## Instrucciones y requisitos:
Reproduce literalmente el pasaje del texto sobre el hallazgo del Códice, empezando en las palabras que contienen "Sí, allí estaba" y terminando justo después de "cerveza Estrella Galicia.".

## Documento:
+ + +

Entre sus aportaciones a la historia criminal estaba haberse falsificado para sí mismo un contrato de trabajo en el que pasaba de contratado por horas a personal fijo en la catedral. Si esto lo hicieran los demás parados de este país, otro gallo nos cantaría. Por no hablar que fue su astuto enmascaramiento de los objetos robados en un mar de desechos e inmundicias el que casi estuvo a punto de despistar a la policía. 

Para cuando llegó el juez, los agentes ya se habían aburrido de andar revolviendo sin éxito entre la cochambre y estaban entregados a sus asuntos, charlar de sus cosas, pensar en las musarañas, echarse un pitillito, en fin la vida de los servidores de la ley. Alguno disimulaba moviendo alguna bolsa desganadamente con el pie, como con aburrimiento.
Este fue el paisaje de desolación y fracaso que encontró su señoría, dos horas después de iniciado el registro. Begoña lo contó así:

--“El juez le preguntó a un policía: “¿has mirado aquí?” y el policía le contestó: “no, ya he mirao”.

Así, intentando escaquearse un poco, como esos niños que dicen que ya hicieron los deberes para que les dejen salir al parque a jugar. Sin embargo el juez fue a mirar igualmente. Apartó unos ladrillos y unos bloques de cemento, abrió unas bolsas “llenas de polvo” y allí estaba. De la emoción, rompió a llorar.

Sí, allí estaba el Códice, ese faro de la cristiandad. En una bolsa de plástico dentro de una caja toda jodida de un cesto de pinzas de la ropa. Al lado de los azulejos que habían sobrado de la reforma del baño, de una caja de botellas de tintorro, un garrafón y un catálogo de cerveza Estrella Galicia.

+ + +

## Registros de datos:
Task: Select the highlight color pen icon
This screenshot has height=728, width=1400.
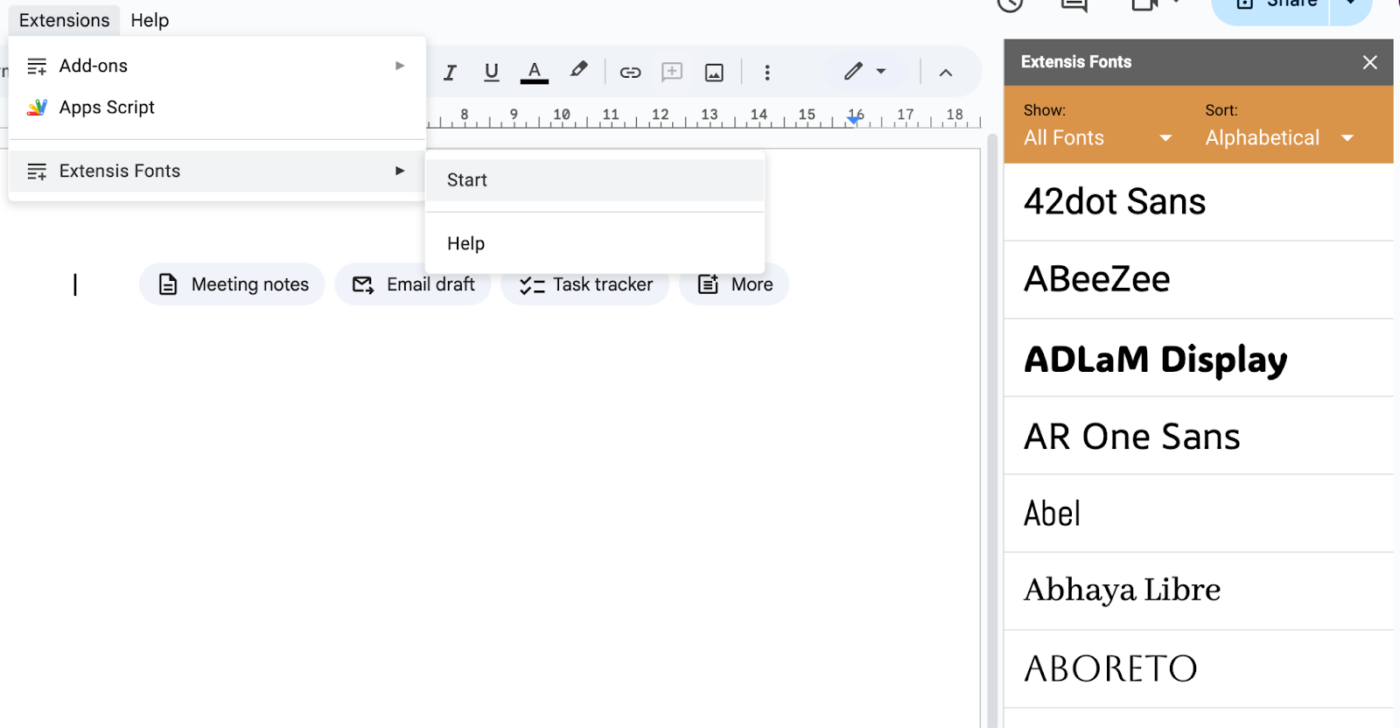Action: click(x=578, y=71)
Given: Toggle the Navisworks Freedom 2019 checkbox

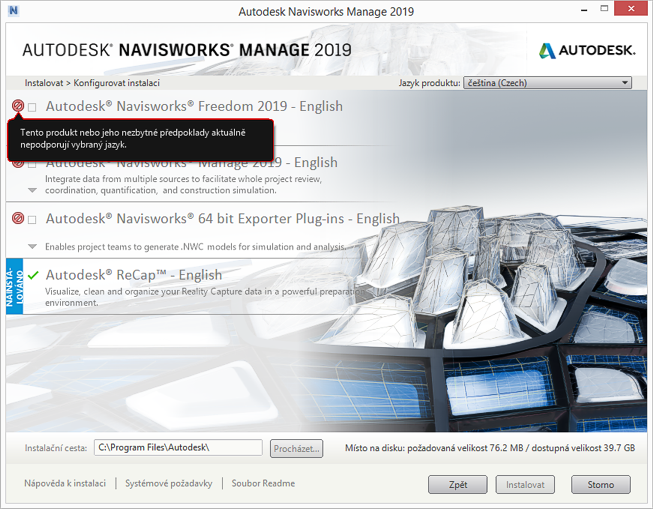Looking at the screenshot, I should coord(33,107).

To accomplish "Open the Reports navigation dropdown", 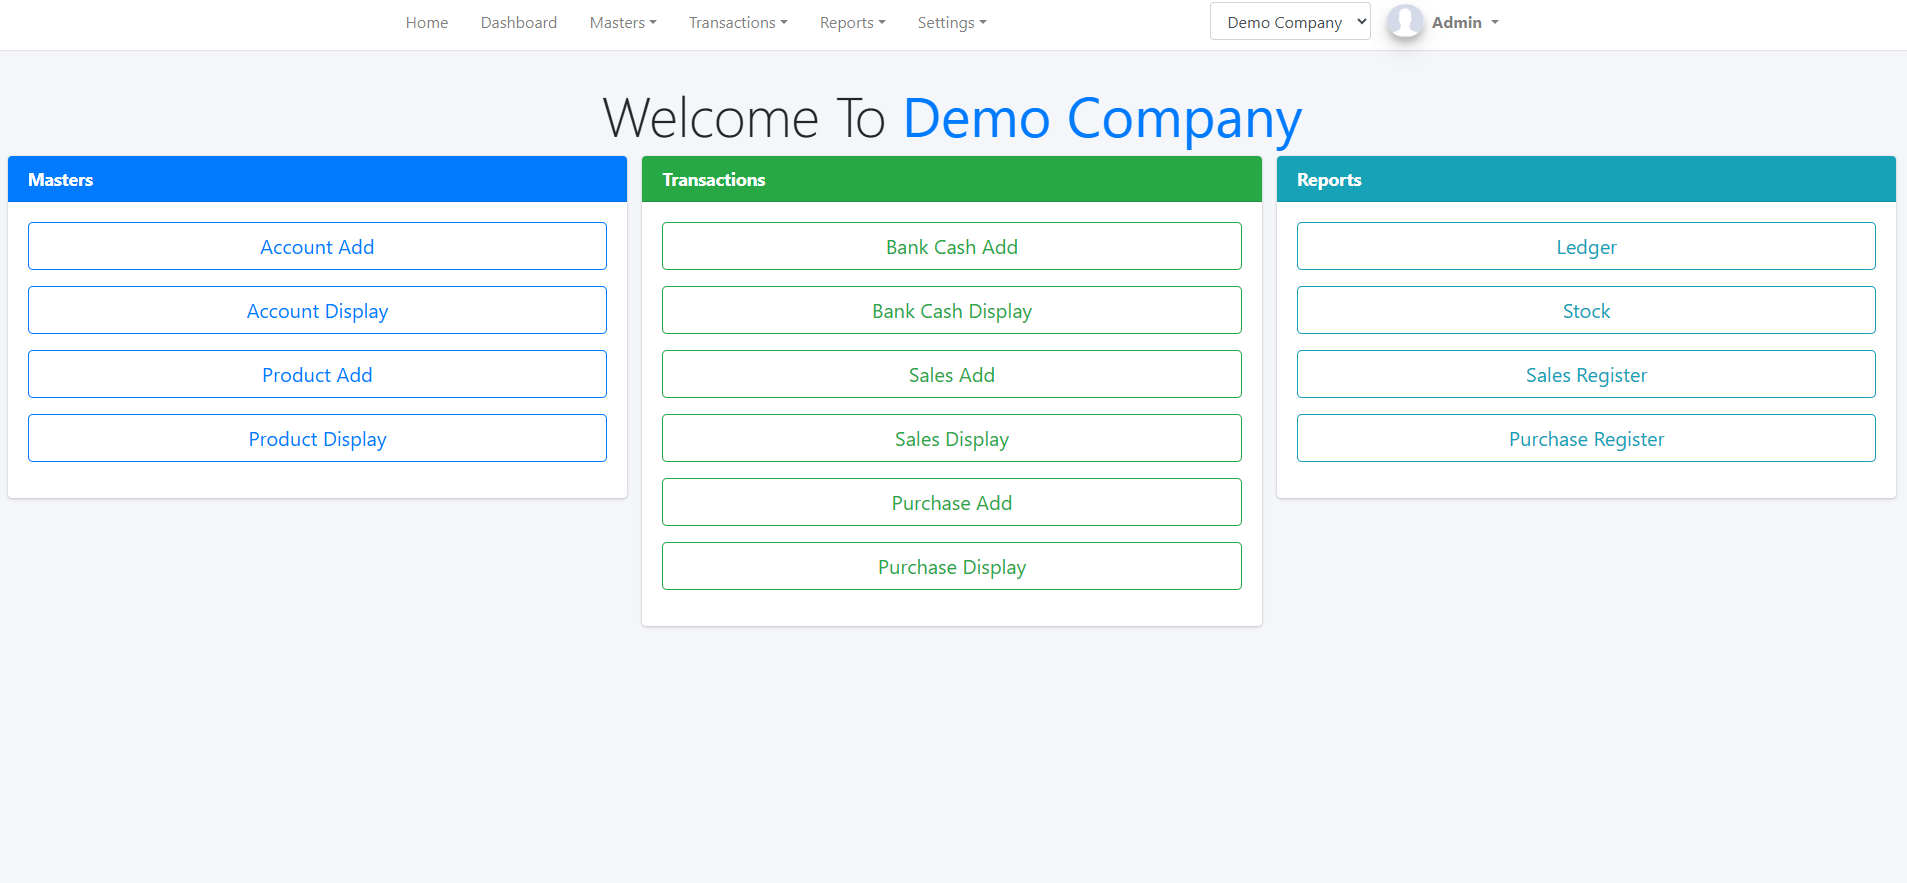I will 852,23.
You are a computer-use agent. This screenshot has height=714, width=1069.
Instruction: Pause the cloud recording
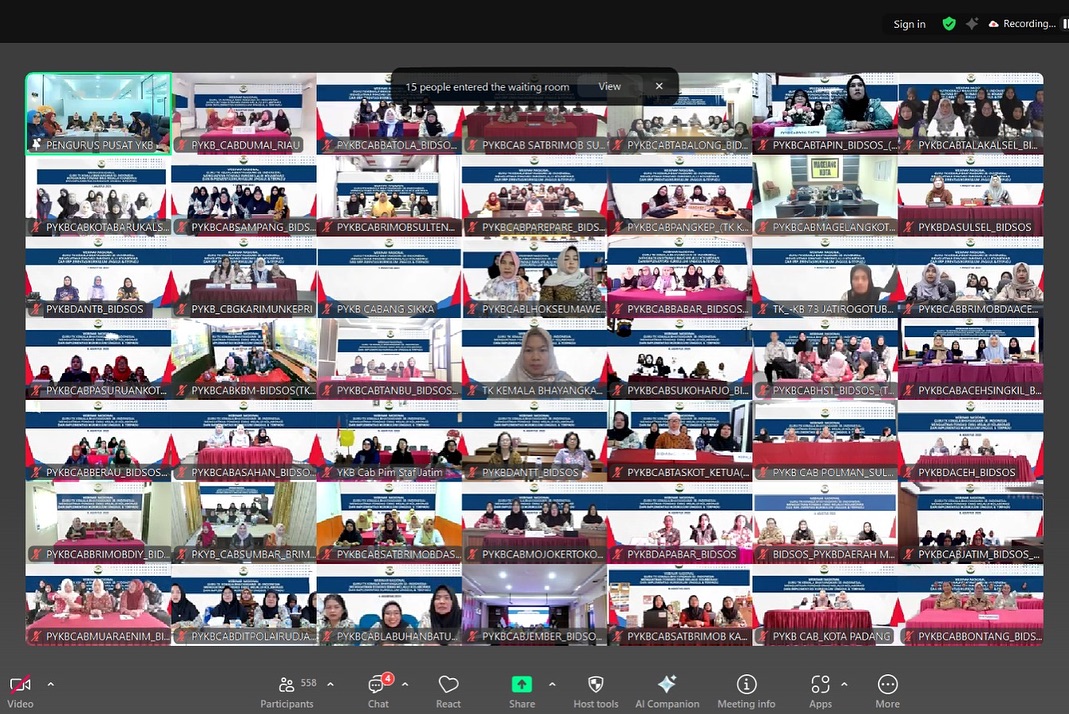[1021, 24]
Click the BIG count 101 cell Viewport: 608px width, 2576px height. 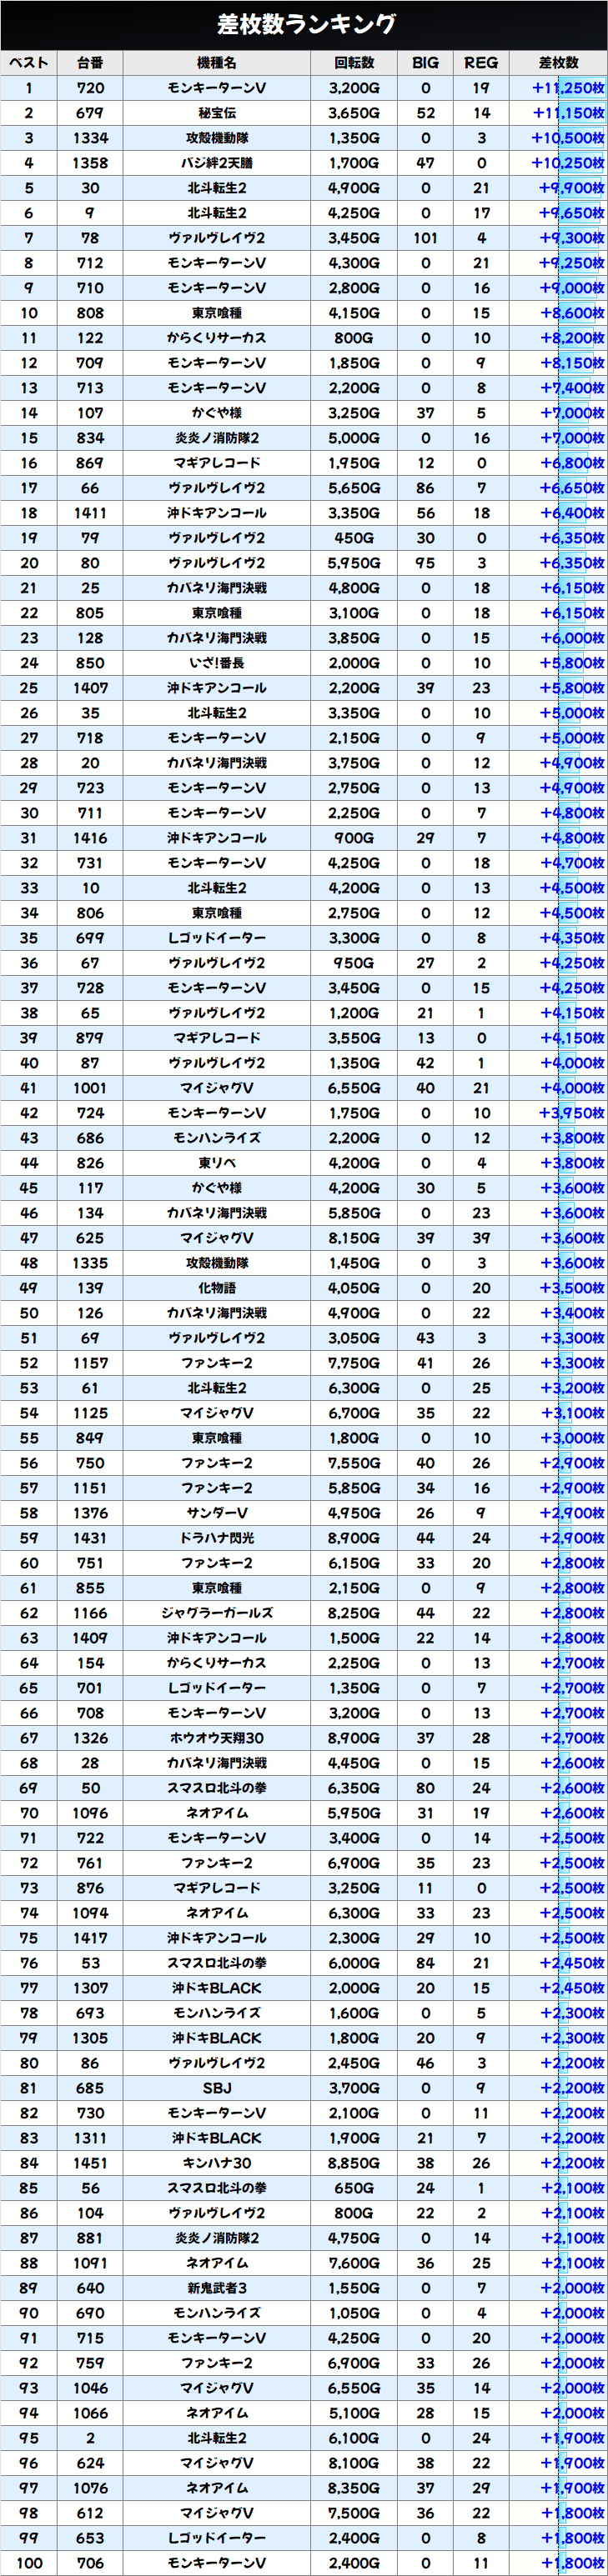click(425, 238)
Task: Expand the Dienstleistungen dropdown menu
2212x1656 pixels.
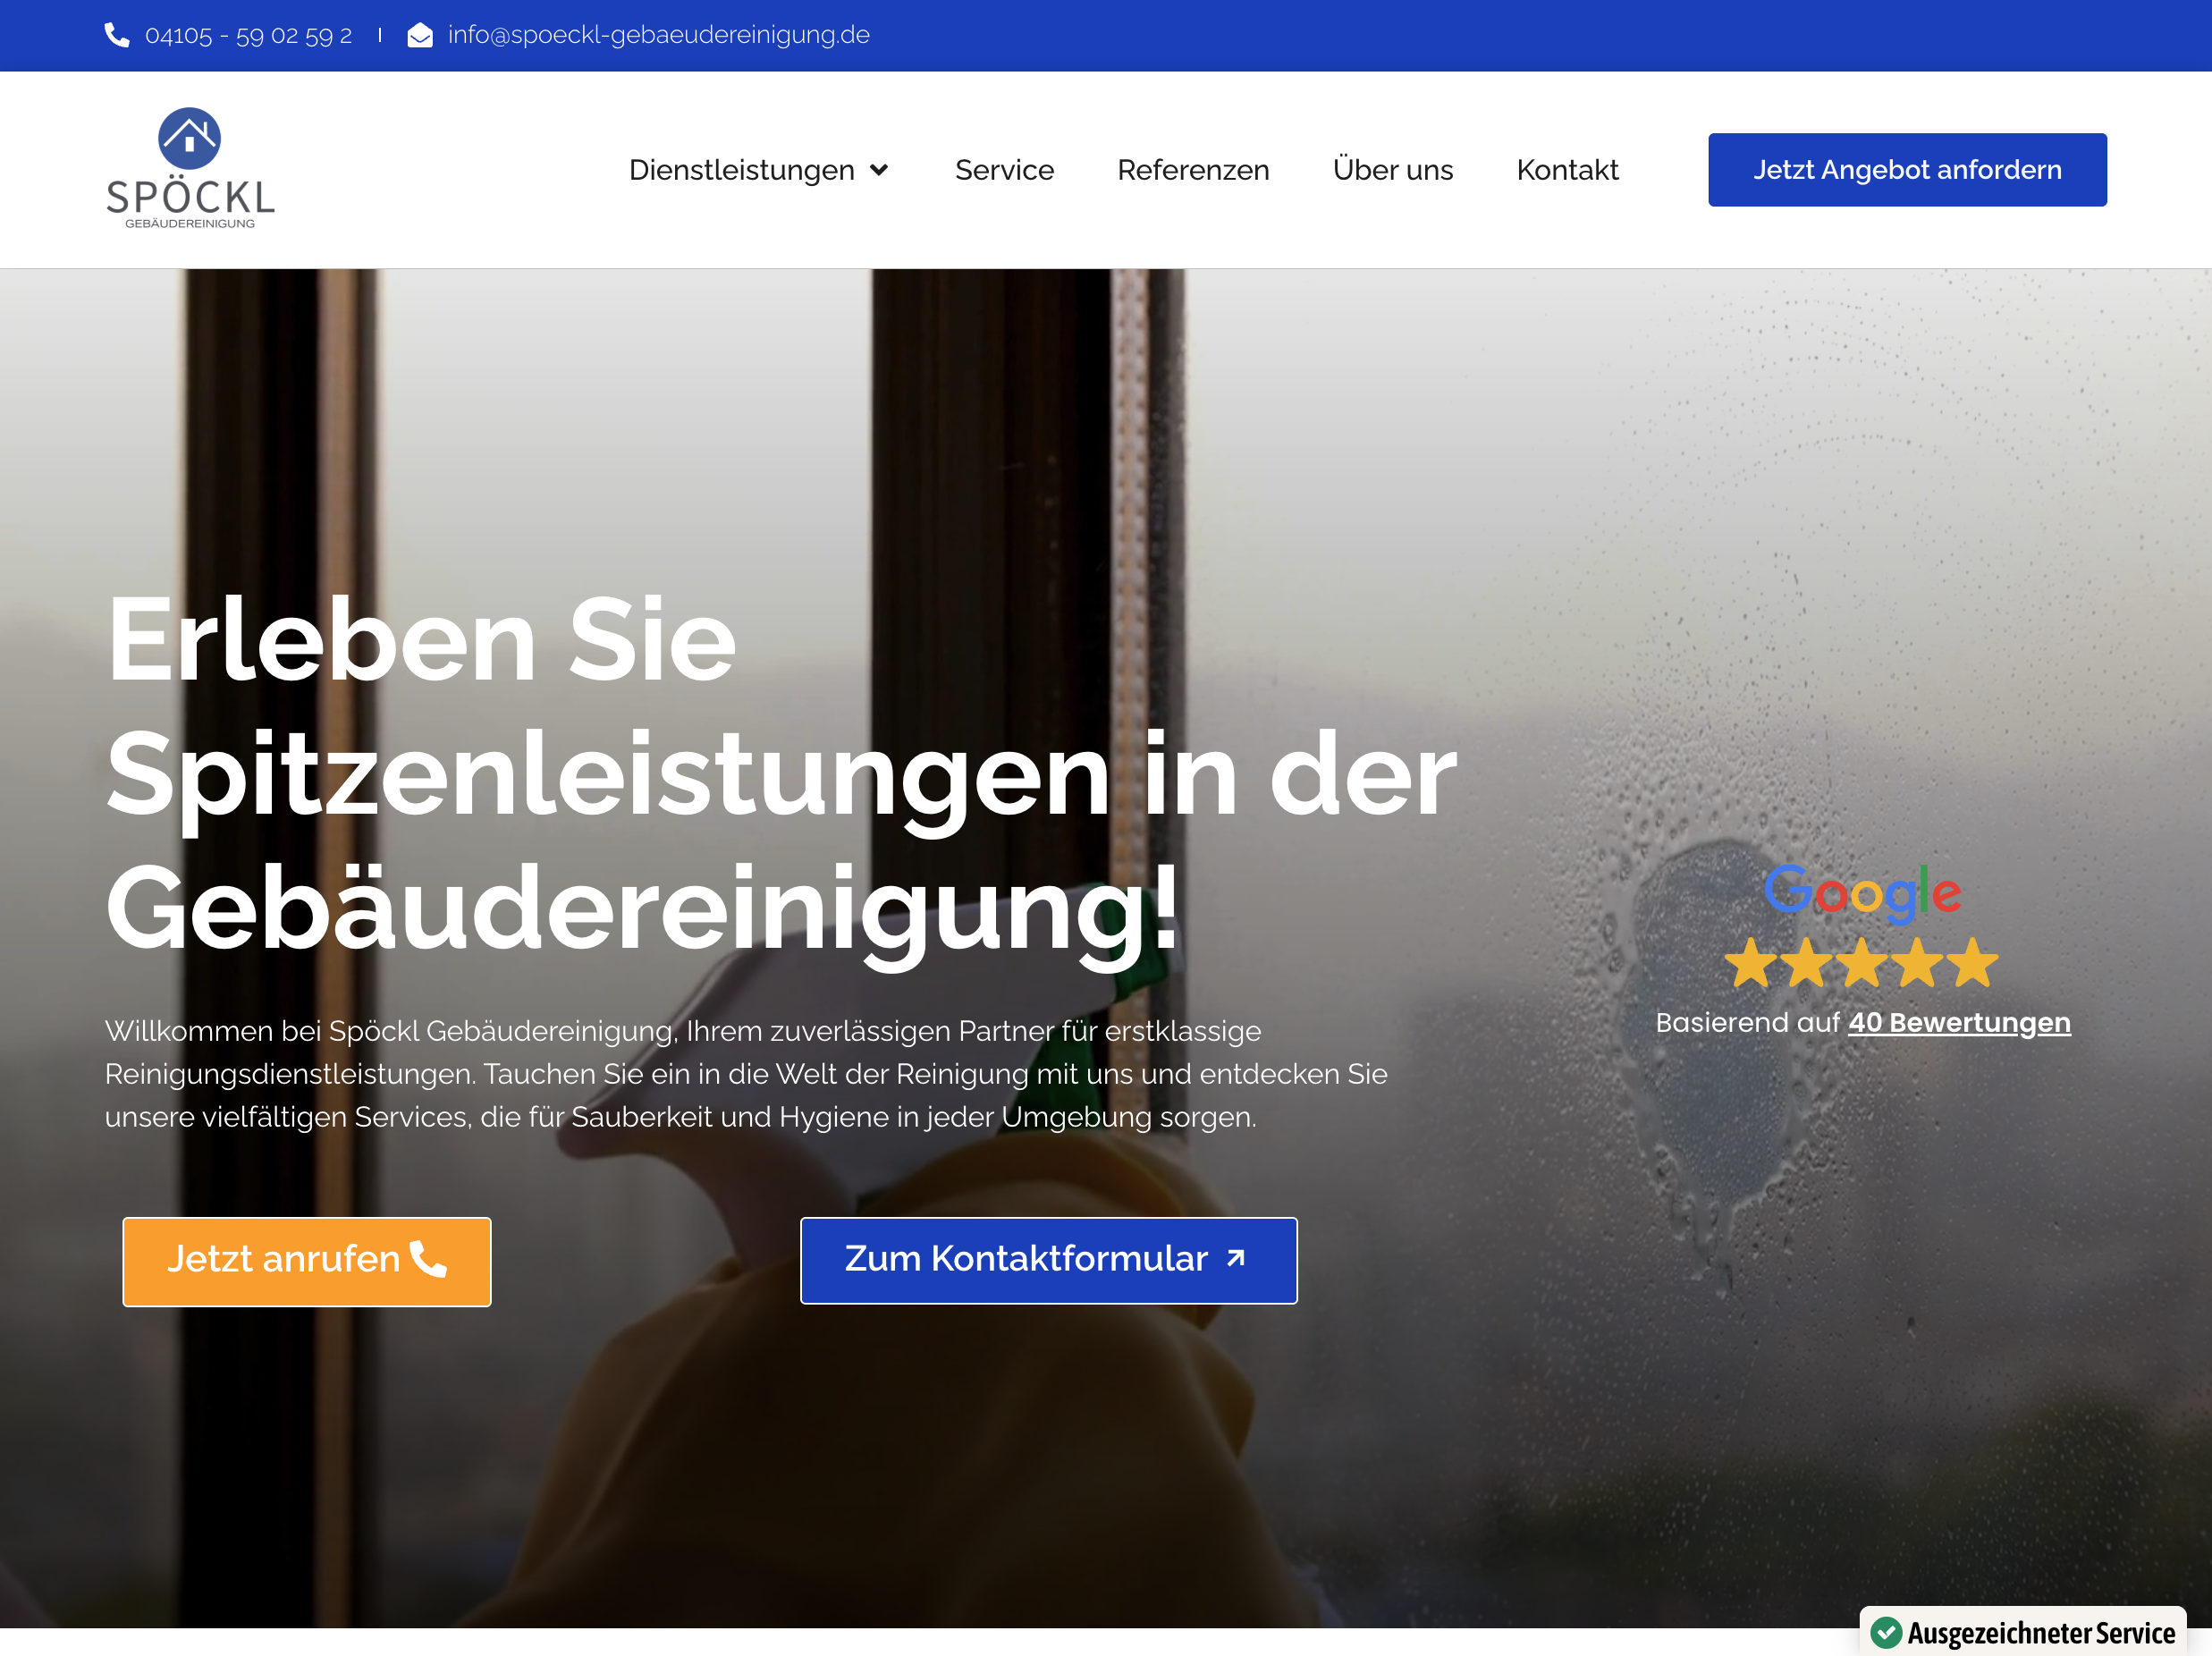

+ + +

## Solución del problema:
Sí, allí estaba el Códice, ese faro de la cristiandad. En una bolsa de plástico dentro de una caja toda jodida de un cesto de pinzas de la ropa. Al lado de los azulejos que habían sobrado de la reforma del baño, de una caja de botellas de tintorro, un garrafón y un catálogo de cerveza Estrella Galicia.